ASSIGNED TASK |
Give back the line where "Widerrufsformular (717, 1490)" appears and all the lines after it until the listing ends, unchanged and with nothing else.

MATERIAL FOR THIS EXERCISE |
=== Begin Enclosure ===
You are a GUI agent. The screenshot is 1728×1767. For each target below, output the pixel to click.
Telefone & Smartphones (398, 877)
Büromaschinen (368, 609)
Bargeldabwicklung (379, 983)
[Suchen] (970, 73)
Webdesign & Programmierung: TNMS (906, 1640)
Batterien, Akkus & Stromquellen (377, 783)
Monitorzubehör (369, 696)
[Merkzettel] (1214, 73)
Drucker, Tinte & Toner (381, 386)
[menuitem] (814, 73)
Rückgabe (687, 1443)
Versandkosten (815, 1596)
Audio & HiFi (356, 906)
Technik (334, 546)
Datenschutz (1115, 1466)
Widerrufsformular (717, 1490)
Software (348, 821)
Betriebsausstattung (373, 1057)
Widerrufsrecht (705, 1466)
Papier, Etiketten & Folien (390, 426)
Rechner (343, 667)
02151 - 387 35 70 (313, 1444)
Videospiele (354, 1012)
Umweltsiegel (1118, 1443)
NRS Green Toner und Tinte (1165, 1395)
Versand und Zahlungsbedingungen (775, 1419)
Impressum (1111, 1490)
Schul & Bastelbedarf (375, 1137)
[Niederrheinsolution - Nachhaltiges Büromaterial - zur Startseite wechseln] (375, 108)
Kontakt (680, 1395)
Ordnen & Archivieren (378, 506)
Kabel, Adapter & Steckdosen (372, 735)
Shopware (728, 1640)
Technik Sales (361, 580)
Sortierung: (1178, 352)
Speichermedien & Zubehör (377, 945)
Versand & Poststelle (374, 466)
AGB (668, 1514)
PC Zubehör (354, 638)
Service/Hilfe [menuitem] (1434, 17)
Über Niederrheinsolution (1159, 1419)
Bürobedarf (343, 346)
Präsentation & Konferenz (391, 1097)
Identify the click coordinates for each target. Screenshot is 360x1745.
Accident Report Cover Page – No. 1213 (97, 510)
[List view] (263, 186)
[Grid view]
=== End Enclosure ===
PROBLEM SOLUTION |
Widerrufsformular (717, 1490)
Software (348, 821)
Betriebsausstattung (373, 1057)
Widerrufsrecht (705, 1466)
Papier, Etiketten & Folien (390, 426)
Rechner (343, 667)
02151 - 387 35 70 (313, 1444)
Videospiele (354, 1012)
Umweltsiegel (1118, 1443)
NRS Green Toner und Tinte (1165, 1395)
Versand und Zahlungsbedingungen (775, 1419)
Impressum (1111, 1490)
Schul & Bastelbedarf (375, 1137)
[Niederrheinsolution - Nachhaltiges Büromaterial - zur Startseite wechseln] (375, 108)
Kontakt (680, 1395)
Ordnen & Archivieren (378, 506)
Kabel, Adapter & Steckdosen (372, 735)
Shopware (728, 1640)
Technik Sales (361, 580)
Sortierung: (1178, 352)
Speichermedien & Zubehör (377, 945)
Versand & Poststelle (374, 466)
AGB (668, 1514)
PC Zubehör (354, 638)
Service/Hilfe [menuitem] (1434, 17)
Über Niederrheinsolution (1159, 1419)
Bürobedarf (343, 346)
Präsentation & Konferenz (391, 1097)
Identify the click coordinates for each target. Screenshot is 360x1745.
Accident Report Cover Page – No. 1213 (97, 510)
[List view] (263, 186)
[Grid view]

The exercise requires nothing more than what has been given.